Hollywood war movies these days usually focus on the dangerous nature of the job, an Action Man figure, scar and all, overcoming ridiculous odds to defeat a stereotypical villain in emphatic fashion, accompanied with emphatic explosions and gore. Bigelow manages to turn this on its head and present us with a gripping, psychological character study into the minds of the men on the front line. But that is not to say the film is void of any action, the opposite in fact. Bigelow directs the many set pieces with outstanding flair and tension without the use of an instrumental score and it works to perfection. Filmed handheld style, this usually unnecessary and overused technique is perfect for the harsh unpredictable terrain of the war zone.
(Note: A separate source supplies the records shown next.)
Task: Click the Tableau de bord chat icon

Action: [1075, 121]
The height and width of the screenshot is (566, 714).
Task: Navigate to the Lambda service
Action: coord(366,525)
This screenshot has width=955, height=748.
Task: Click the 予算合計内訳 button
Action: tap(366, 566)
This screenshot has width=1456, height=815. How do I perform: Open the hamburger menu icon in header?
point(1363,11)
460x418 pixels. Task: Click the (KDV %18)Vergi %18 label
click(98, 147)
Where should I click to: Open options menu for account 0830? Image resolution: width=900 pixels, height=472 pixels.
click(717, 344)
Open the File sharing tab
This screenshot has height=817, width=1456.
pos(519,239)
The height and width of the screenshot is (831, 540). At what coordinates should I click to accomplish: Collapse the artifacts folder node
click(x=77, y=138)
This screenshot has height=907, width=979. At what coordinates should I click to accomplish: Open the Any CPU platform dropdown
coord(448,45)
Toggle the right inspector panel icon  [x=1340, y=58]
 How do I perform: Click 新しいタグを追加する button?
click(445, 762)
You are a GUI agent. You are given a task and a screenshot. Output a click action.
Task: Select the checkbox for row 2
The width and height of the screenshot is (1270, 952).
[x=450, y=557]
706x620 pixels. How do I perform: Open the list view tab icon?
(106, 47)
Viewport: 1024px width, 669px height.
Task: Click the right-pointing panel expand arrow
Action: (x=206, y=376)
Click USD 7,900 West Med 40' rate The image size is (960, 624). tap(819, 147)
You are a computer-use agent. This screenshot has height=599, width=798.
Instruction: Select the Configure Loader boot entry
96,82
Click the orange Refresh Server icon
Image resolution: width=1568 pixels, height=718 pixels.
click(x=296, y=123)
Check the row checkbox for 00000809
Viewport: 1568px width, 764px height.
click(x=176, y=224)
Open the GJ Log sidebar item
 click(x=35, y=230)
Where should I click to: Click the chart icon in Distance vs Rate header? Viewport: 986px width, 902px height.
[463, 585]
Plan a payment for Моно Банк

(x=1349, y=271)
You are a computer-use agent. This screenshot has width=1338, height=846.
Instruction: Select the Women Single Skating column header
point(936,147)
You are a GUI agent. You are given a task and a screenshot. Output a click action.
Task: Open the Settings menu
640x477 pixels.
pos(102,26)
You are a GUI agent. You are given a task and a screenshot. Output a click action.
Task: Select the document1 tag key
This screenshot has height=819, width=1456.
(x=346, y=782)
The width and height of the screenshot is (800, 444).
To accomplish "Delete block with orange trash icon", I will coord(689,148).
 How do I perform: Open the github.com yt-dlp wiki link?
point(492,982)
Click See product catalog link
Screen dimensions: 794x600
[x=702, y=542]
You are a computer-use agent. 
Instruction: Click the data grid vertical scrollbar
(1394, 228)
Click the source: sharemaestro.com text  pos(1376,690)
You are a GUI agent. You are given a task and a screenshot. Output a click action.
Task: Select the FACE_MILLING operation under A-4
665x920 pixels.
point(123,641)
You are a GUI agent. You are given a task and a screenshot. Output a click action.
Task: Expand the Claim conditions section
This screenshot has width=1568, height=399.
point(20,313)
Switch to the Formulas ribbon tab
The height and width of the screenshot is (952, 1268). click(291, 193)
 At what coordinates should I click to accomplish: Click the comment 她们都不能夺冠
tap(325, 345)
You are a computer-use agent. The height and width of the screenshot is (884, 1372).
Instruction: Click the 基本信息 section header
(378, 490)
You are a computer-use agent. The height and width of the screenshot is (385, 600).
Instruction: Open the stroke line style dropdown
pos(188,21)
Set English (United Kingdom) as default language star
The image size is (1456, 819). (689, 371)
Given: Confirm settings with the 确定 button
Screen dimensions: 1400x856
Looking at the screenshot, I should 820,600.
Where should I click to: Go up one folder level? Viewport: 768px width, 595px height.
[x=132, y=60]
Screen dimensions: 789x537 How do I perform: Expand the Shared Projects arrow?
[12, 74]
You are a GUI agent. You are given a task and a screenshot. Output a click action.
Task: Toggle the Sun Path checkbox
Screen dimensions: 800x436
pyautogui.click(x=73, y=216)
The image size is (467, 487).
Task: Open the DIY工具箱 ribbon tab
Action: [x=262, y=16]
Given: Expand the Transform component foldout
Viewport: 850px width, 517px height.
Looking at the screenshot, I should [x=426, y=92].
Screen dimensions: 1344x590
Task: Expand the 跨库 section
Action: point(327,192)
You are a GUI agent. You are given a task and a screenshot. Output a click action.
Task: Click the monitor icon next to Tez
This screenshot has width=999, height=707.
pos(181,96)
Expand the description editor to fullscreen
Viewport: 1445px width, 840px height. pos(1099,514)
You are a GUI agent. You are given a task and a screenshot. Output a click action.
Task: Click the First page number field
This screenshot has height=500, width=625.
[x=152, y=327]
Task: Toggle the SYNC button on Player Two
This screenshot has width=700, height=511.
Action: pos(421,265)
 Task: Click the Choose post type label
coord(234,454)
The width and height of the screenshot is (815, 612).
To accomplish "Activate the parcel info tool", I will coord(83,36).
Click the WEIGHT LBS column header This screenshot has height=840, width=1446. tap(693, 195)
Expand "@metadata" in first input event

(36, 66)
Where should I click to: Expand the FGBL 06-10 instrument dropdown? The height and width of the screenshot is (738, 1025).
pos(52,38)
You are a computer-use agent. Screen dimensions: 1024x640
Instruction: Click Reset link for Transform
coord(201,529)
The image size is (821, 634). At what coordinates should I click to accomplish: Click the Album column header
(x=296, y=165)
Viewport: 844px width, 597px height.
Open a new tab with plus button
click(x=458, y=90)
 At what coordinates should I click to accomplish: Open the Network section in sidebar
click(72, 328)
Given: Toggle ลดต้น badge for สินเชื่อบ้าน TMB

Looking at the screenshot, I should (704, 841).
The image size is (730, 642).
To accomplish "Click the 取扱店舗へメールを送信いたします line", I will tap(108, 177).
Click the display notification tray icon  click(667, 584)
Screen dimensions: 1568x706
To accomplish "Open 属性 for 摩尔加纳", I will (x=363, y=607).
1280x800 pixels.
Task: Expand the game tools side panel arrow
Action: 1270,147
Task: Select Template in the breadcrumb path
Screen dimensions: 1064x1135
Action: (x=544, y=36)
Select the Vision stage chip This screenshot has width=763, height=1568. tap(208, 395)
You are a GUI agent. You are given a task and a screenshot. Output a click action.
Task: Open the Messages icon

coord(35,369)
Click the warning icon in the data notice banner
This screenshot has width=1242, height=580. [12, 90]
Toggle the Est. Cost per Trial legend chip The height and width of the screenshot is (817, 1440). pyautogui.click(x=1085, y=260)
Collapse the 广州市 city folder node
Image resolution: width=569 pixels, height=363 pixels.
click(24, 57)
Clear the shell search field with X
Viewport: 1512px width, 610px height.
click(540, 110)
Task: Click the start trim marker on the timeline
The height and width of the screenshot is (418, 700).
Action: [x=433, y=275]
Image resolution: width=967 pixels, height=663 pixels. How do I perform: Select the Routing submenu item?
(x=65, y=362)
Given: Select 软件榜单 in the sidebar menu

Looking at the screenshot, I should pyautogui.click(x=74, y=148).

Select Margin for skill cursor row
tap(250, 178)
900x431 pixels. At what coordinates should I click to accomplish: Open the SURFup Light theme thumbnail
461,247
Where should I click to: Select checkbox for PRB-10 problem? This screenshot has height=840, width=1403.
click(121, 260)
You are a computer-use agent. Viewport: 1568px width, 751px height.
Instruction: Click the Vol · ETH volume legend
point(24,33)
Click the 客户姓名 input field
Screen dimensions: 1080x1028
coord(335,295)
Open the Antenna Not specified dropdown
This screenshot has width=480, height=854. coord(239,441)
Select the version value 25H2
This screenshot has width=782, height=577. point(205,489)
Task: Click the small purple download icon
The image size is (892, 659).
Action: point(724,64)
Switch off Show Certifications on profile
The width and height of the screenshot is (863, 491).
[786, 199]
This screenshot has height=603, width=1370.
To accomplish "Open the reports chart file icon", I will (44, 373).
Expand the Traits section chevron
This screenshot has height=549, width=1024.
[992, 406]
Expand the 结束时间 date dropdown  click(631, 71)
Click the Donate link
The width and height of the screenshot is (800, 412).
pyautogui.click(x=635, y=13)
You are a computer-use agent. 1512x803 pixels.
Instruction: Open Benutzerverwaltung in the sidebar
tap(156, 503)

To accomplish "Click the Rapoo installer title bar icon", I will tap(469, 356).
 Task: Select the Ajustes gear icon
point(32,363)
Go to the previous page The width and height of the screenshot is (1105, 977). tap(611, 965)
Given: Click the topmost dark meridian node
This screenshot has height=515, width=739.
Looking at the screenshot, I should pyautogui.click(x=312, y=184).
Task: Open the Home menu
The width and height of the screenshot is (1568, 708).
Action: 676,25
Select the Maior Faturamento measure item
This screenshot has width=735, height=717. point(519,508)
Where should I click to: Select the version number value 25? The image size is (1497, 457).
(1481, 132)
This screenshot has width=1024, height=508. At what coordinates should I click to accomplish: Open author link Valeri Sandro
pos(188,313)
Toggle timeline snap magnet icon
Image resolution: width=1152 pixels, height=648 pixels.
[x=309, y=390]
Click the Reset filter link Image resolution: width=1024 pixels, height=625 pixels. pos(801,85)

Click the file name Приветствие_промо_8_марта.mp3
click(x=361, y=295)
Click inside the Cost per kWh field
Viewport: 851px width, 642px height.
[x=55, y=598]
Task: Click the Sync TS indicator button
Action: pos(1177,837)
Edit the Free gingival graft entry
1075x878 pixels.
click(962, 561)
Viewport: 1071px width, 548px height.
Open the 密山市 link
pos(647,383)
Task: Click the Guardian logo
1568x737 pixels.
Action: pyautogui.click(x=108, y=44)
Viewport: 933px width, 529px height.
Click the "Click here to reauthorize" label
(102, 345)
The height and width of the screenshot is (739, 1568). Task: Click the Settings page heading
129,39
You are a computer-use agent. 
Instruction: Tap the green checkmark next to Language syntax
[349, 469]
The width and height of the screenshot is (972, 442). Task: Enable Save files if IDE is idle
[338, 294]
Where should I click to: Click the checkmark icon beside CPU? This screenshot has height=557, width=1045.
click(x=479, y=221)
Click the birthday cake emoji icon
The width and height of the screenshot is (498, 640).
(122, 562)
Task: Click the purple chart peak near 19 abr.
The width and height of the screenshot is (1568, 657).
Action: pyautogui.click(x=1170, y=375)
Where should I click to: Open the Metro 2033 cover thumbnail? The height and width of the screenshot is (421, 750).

This style, accompanied by the authenticity of Mark Boal’s script, you almost get the feeling you are there, perspiring, as Renner attempts to diffuse a rogue device. Even with several disposal scenes, they manage to seem original and fresh and sometimes bloody terrifying. A brilliant example of tension is a silent standoff, peppered only occasionally with the sound of a sniper rifle. Renner directs Mackie’s aim to the enemy as they remain under fire themselves. Another one of my favourite scenes is as Renner attempts to disarm a car bomb, Mackie and Geraghty scour the surrounding buildings panicking over possible conspirators watching on. Here Bigelow teaches a master class in building tension without the need of an instrumental score to bump it up. The enemy here are the actual devices themselves as we very rarely see an actual living enemy attack, this makes it all the more terrifying and is a nice twist for the genre.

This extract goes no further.